Top of DATA SECTION

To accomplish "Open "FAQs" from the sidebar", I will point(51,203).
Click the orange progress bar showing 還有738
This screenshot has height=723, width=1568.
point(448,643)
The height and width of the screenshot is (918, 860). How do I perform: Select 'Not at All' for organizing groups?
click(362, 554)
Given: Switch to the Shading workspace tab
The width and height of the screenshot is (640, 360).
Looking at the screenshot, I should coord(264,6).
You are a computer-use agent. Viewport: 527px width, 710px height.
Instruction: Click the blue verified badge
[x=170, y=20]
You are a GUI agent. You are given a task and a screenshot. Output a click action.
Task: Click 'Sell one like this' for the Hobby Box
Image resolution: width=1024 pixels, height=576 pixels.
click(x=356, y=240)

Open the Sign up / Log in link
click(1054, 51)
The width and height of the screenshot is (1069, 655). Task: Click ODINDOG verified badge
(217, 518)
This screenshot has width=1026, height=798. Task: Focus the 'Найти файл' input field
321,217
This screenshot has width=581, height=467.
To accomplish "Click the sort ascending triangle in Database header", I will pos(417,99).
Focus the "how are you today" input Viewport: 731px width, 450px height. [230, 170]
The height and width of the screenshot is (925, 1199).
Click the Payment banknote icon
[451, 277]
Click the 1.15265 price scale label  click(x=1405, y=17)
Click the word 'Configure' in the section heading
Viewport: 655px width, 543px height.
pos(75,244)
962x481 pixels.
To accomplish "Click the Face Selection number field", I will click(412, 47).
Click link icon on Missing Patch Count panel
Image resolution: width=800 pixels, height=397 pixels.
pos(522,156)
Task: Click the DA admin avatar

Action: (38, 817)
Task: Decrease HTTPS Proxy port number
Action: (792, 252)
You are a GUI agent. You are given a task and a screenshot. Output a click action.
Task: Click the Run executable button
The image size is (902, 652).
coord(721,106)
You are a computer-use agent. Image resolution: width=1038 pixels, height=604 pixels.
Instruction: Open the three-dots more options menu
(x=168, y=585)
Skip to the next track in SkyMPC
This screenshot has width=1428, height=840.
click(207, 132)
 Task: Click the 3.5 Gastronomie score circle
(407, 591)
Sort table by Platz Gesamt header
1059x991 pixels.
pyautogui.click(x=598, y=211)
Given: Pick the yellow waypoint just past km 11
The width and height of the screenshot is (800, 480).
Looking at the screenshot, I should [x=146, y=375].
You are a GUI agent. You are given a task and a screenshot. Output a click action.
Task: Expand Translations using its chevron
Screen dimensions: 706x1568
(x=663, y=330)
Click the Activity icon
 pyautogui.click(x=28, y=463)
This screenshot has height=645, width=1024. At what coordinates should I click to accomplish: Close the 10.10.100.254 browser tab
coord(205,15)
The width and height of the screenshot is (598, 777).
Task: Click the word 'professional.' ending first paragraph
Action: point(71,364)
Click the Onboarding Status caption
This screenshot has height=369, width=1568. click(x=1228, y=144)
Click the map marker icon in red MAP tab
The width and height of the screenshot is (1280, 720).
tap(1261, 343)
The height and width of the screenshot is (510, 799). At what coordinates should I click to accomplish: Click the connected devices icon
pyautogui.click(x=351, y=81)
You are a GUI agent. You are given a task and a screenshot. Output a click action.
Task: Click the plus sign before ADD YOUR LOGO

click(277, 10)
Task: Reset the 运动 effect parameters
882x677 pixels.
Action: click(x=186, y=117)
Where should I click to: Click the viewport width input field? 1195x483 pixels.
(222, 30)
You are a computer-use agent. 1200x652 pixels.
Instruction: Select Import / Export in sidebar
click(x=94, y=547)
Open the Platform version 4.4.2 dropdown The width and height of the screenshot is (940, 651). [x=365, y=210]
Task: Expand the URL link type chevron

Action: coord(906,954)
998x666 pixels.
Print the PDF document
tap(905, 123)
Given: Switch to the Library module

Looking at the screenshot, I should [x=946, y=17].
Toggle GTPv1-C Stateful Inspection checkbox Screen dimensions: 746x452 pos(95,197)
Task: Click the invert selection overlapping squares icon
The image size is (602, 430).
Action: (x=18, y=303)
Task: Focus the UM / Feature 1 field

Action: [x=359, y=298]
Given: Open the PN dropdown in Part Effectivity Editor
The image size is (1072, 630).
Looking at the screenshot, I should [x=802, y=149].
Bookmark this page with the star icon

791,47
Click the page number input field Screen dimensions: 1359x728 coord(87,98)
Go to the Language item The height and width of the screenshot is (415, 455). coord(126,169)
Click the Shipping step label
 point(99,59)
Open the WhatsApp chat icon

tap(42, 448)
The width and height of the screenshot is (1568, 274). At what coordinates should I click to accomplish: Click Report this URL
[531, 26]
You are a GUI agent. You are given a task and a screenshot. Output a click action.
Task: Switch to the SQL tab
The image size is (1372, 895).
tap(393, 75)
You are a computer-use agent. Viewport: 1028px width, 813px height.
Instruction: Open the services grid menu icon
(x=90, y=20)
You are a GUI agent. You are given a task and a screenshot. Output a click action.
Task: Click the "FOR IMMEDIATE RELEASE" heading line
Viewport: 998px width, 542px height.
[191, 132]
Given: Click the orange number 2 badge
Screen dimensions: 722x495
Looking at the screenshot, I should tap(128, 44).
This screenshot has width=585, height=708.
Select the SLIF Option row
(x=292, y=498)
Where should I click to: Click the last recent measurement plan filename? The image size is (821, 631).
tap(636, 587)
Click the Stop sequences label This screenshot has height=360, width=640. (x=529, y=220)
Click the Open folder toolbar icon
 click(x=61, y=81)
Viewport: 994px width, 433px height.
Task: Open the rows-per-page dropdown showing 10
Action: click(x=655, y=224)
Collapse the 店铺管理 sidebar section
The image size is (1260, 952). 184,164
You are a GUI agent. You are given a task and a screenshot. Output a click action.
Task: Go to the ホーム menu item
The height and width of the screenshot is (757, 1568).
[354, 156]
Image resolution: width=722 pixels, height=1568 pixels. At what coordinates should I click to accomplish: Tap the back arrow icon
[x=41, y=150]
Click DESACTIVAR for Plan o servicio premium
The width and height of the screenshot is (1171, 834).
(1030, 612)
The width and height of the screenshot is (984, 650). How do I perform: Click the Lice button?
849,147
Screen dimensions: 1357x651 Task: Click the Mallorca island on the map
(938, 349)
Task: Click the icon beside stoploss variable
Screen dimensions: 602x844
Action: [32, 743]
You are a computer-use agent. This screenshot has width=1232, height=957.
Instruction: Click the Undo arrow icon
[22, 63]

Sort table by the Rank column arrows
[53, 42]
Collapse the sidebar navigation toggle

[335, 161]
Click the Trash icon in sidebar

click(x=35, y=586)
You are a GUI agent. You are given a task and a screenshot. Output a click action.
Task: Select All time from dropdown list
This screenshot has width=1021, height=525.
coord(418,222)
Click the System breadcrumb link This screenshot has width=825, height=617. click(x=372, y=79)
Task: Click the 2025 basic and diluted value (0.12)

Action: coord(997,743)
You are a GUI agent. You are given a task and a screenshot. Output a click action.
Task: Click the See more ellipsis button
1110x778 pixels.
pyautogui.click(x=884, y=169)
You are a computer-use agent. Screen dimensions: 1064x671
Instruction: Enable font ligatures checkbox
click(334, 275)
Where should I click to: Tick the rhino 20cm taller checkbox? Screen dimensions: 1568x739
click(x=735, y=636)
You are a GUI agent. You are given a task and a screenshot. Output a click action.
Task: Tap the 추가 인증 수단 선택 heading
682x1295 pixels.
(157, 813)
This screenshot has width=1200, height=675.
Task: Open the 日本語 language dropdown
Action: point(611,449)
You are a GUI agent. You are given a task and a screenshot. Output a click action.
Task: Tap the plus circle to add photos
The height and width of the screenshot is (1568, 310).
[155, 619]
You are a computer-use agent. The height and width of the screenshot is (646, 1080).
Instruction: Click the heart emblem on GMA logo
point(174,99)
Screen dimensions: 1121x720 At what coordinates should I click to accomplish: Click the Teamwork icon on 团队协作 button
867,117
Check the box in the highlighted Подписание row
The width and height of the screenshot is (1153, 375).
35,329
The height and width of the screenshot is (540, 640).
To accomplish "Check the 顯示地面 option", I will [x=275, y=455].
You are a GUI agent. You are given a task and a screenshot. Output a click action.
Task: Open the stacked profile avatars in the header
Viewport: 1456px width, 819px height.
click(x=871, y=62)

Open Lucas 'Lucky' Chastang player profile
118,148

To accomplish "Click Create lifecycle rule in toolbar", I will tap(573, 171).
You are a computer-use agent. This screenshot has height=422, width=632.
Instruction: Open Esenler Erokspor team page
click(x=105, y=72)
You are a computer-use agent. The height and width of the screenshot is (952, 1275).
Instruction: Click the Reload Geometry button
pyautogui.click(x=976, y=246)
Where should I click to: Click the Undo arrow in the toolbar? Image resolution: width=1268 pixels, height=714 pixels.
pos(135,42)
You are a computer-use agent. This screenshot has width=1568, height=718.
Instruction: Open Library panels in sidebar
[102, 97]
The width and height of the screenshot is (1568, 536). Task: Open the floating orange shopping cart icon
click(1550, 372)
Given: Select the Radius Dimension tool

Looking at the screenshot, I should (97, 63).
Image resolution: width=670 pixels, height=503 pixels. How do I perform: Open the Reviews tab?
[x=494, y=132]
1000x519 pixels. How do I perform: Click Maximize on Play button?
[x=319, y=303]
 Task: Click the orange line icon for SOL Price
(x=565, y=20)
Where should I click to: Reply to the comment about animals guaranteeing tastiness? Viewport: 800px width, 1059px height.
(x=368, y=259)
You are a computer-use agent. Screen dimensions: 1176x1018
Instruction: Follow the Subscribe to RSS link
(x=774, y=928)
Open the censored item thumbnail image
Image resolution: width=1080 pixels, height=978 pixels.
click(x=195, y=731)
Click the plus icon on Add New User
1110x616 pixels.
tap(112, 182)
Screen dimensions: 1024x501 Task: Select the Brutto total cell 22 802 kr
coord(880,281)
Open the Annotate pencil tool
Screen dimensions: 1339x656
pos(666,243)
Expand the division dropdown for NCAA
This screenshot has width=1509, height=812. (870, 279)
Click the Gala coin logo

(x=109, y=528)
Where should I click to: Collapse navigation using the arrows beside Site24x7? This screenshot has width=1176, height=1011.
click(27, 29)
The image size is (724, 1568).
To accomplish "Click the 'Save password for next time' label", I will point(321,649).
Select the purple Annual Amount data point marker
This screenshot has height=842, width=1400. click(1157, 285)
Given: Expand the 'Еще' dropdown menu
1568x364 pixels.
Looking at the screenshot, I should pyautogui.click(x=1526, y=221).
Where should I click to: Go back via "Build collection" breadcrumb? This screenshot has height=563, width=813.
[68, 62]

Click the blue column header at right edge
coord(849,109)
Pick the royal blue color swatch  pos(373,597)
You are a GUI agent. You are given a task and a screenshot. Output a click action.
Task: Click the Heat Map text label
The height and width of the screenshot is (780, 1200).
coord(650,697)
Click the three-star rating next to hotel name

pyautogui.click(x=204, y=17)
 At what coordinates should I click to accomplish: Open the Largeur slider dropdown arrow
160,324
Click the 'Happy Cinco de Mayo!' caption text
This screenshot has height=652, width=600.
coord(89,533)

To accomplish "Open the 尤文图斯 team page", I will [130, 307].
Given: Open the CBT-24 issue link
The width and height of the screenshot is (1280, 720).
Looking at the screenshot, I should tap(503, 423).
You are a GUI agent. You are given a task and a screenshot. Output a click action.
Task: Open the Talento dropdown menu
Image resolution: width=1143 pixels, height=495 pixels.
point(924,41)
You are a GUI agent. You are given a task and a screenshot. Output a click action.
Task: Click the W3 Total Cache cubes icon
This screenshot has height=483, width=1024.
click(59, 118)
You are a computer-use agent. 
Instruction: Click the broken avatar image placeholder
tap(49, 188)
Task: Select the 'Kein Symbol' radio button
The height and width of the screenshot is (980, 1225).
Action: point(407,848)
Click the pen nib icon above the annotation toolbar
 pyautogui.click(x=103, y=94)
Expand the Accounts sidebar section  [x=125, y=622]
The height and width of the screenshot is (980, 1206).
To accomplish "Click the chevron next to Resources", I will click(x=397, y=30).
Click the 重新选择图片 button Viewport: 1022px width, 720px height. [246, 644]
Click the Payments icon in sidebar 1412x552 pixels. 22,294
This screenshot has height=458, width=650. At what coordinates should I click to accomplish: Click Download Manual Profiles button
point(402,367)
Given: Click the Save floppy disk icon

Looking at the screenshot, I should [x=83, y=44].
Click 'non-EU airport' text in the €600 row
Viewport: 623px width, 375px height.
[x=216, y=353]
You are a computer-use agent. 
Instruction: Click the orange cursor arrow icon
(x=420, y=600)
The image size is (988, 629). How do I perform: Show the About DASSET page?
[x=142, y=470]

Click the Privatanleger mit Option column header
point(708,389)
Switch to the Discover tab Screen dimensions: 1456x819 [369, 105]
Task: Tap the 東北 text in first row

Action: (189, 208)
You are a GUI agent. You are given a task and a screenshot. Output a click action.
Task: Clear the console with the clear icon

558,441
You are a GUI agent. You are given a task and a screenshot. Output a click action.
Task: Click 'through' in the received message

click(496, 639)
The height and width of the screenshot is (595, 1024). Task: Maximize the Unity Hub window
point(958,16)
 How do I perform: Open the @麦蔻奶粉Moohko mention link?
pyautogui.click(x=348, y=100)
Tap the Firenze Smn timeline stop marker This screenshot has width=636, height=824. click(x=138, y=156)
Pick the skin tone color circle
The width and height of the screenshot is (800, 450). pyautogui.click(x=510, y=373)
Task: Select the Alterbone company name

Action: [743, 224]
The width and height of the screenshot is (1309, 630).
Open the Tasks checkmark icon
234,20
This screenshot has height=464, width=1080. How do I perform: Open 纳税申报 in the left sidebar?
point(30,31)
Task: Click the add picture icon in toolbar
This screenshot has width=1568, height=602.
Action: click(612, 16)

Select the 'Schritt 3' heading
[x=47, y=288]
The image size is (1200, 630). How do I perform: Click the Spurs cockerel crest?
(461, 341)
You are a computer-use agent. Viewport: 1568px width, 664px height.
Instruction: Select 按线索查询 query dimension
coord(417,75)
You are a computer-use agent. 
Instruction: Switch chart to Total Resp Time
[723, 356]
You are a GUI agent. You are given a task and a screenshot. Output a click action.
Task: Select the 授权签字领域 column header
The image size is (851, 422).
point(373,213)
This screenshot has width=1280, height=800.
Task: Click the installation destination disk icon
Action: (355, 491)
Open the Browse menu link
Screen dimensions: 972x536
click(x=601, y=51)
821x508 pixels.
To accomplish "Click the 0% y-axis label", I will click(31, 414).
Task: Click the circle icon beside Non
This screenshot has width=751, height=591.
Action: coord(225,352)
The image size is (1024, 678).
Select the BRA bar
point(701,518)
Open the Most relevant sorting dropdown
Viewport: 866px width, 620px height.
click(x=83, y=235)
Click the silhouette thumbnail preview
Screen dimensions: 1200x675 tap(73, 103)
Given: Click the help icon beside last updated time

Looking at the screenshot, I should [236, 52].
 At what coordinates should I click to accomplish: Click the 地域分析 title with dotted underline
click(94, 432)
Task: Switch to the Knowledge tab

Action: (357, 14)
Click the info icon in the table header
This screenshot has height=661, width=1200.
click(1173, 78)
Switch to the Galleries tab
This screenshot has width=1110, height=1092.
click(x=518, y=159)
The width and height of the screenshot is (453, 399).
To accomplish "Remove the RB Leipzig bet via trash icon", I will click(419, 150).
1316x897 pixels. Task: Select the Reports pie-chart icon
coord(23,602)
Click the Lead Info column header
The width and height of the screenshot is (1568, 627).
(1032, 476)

Bottom of DATA SECTION

### AIM OF THE EXERCISE
For this exercise, output exactly the lines above from the line with "Given: Expand the 'Еще' dropdown menu" to the line with "Task: Select the 'Kein Symbol' radio button", counting both, and leave out the rest.

### THE ANSWER
Given: Expand the 'Еще' dropdown menu
1568x364 pixels.
Looking at the screenshot, I should pyautogui.click(x=1526, y=221).
Where should I click to: Go back via "Build collection" breadcrumb? This screenshot has height=563, width=813.
[68, 62]

Click the blue column header at right edge
coord(849,109)
Pick the royal blue color swatch  pos(373,597)
You are a GUI agent. You are given a task and a screenshot. Output a click action.
Task: Click the Heat Map text label
The height and width of the screenshot is (780, 1200).
coord(650,697)
Click the three-star rating next to hotel name

pyautogui.click(x=204, y=17)
 At what coordinates should I click to accomplish: Open the Largeur slider dropdown arrow
160,324
Click the 'Happy Cinco de Mayo!' caption text
This screenshot has height=652, width=600.
coord(89,533)

To accomplish "Open the 尤文图斯 team page", I will [130, 307].
Given: Open the CBT-24 issue link
The width and height of the screenshot is (1280, 720).
Looking at the screenshot, I should tap(503, 423).
You are a GUI agent. You are given a task and a screenshot. Output a click action.
Task: Open the Talento dropdown menu
Image resolution: width=1143 pixels, height=495 pixels.
point(924,41)
You are a GUI agent. You are given a task and a screenshot. Output a click action.
Task: Click the W3 Total Cache cubes icon
This screenshot has height=483, width=1024.
click(59, 118)
You are a computer-use agent. 
Instruction: Click the broken avatar image placeholder
tap(49, 188)
Task: Select the 'Kein Symbol' radio button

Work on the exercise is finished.